Chest Pressure and Swallowing Air While Eating

Aerophagia, or swallowing air, naturally occurs while you eat and perform other daily activities. It can cause indigestion symptoms, including chest pressure, pain and belching. Aerophagia can also cause air to move through your digestive tract leading to bloating, cramping, belching and flatulence. Learning to avoid swallowing air is the best treatment; talk to your doctor if your symptoms persist or worsen.

A young woman grasping her stomach. (Image: JackF/iStock/Getty Images)

Causes

You swallow air -- sometimes unconsciously -- during different daily activities. Anxiety and nervousness often leads to aerophagia and excessive belching. Eating or drinking too quickly or while lying down will also cause you to take air into your esophagus -- the tube between your mouth and stomach -- when you swallow. Talking while you eat, chewing gum or sucking on hard candies can also be responsible for air buildup. Drinking carbonated beverages as well as drinking from a water fountain or through a straw introduces air into your digestive system, potentially leading to chest pain or pressure.

Belching

Belching or burping is your body's natural response to gas buildup in your stomach. According to the October 2010 issue of "Sleep Review," you swallow up to 30 mL of air with food. Swallowed air exerts pressure on the stomach, which distends to accommodate. After reaching a certain pressure, your lower esophageal sphincter -- a ring of muscle that opens and closes at the esophagus-stomach juncture -- reflexively relaxes. Air escapes out of the stomach, up the esophagus and out of your mouth. This process releases the pressure felt in your chest and stomach, often providing relief from swallowed air.

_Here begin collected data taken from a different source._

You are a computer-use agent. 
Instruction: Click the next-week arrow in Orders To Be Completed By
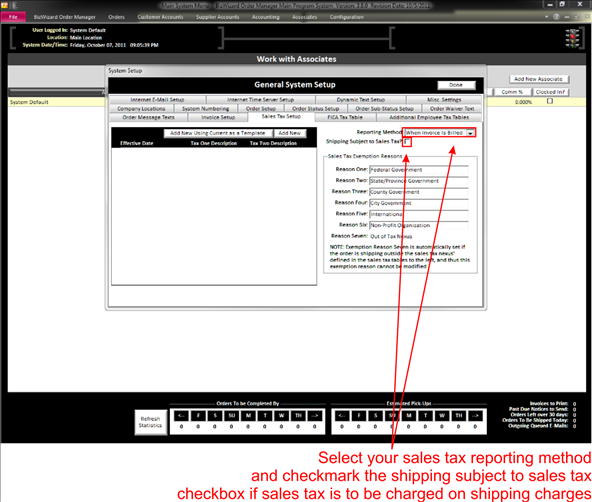(x=315, y=416)

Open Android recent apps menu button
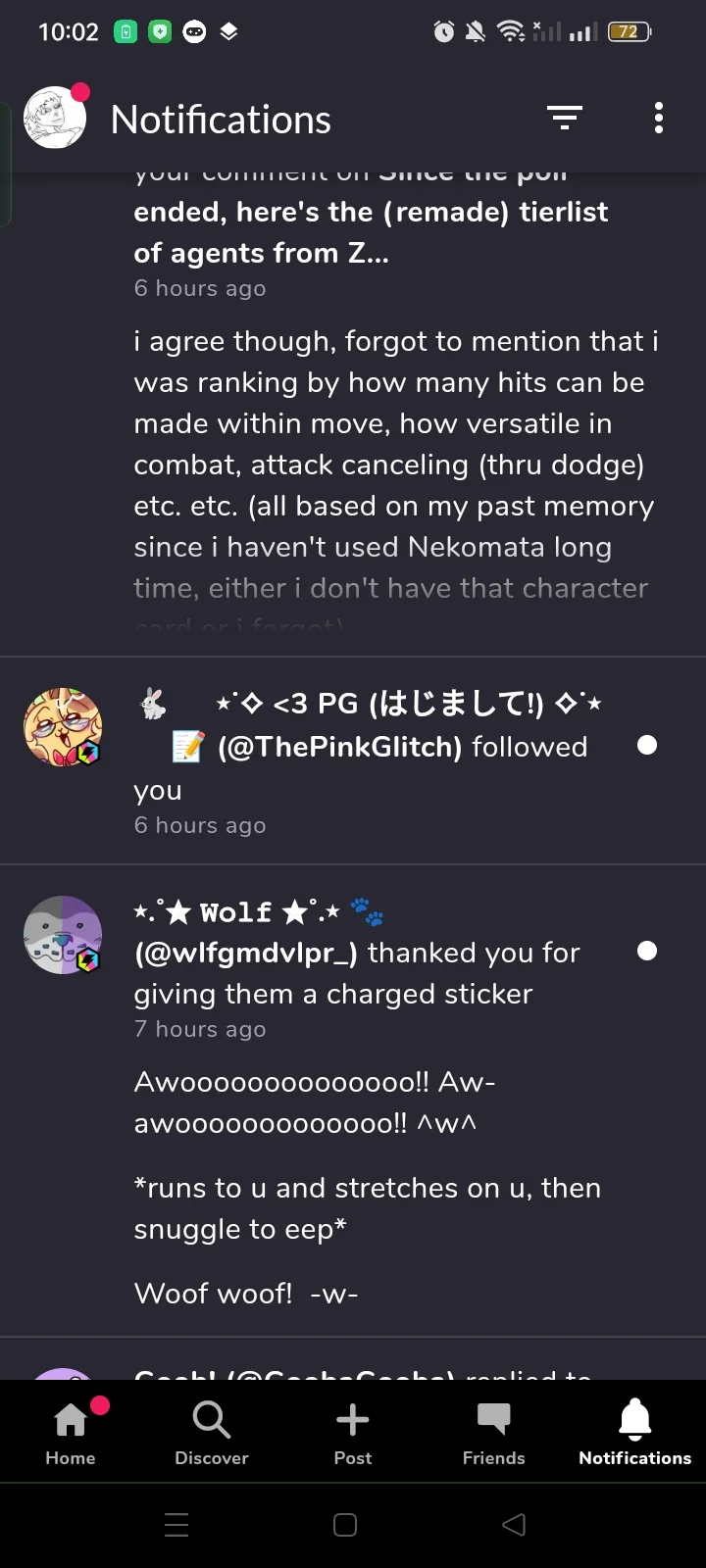point(176,1525)
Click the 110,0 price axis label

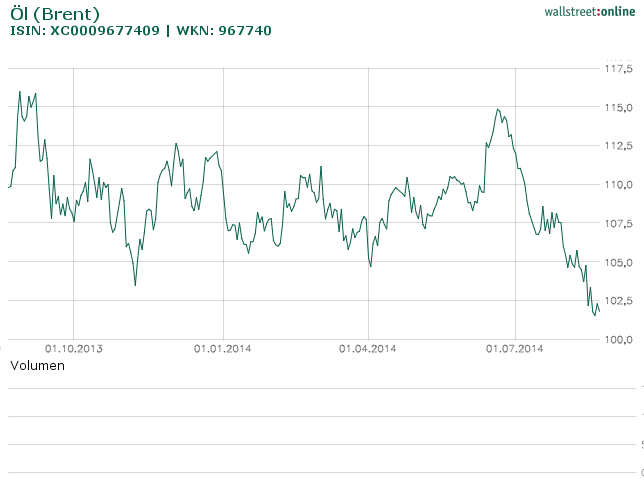click(617, 185)

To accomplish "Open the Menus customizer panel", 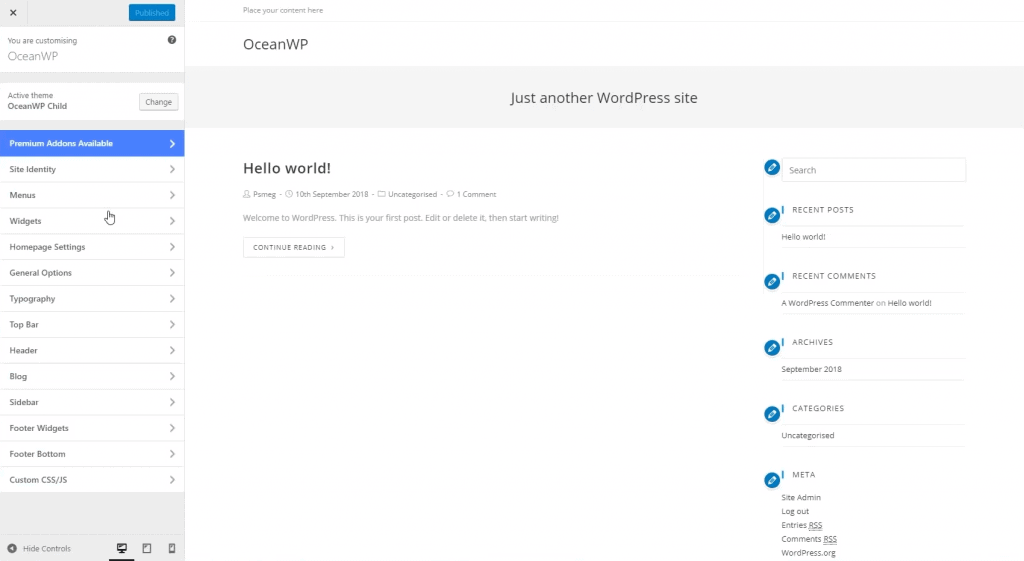I will coord(92,195).
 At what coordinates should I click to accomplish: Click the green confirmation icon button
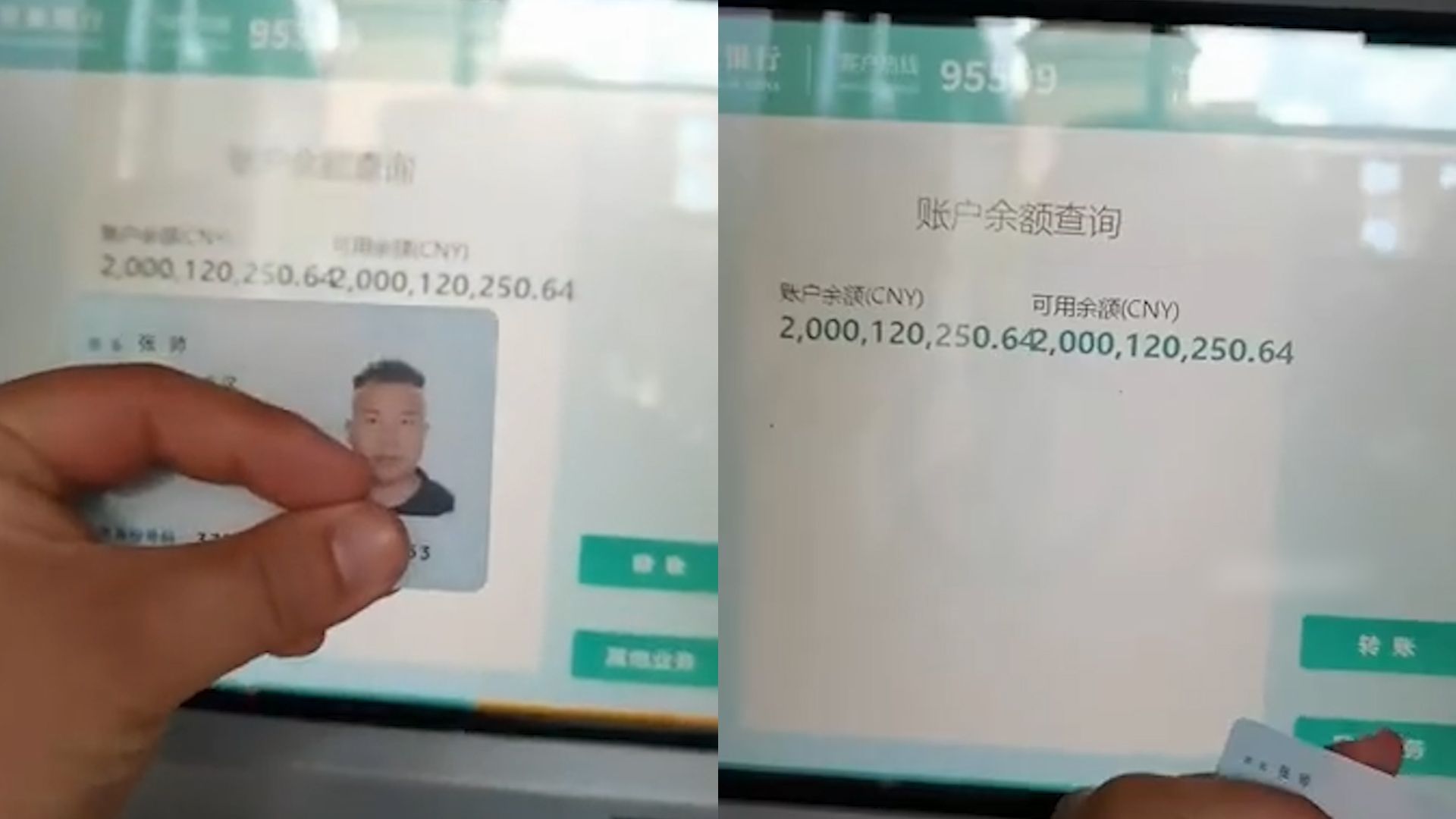(648, 563)
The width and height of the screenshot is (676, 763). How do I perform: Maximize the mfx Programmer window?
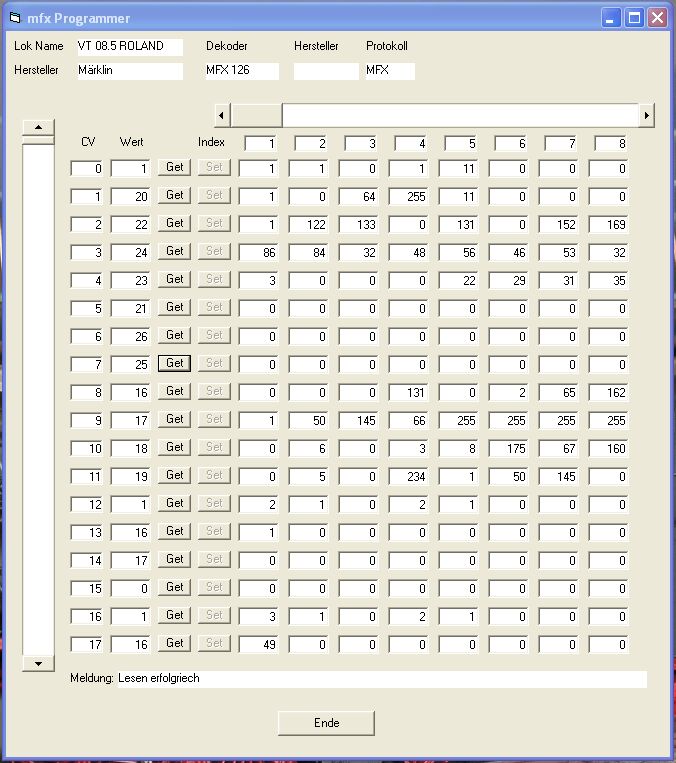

Other Causes of Chest Pressure

Acid reflux or gastroesophageal reflux disease -- GERD -- can also create chest pressure and lead to belching. GERD occurs when your stomach contents leak backwards from the stomach into the esophagus. Irritation in the esophagus can manifest as burning, pain or pressure behind your breast bone. You might burp, feel nauseous and cough or wheeze. Talk to your doctor if you experience these symptoms or have a history of heartburn.

Prevention

To avoid swallowing air, slow down when you eat and drink. Take smaller bites and sips, and chew your food thoroughly; chewing helps prepare the food for digestion, allowing your body to break it down more easily, without excess gas buildup. Refrain from drinking carbonated beverages or drinking through a straw. Stay away from gum and hard candy and avoid smoking. In addition to filling your lungs with toxic chemicals, you breathe in and swallow air when you inhale smoke. If at all possible, breathe through your nose, as mouth breathing increases the chance of air entering your stomach. The MayoClinic website recommends taking your doctor's advice for treating your heartburn. If you continue to swallow air and feel chest pressure, talk to your doctor about your condition.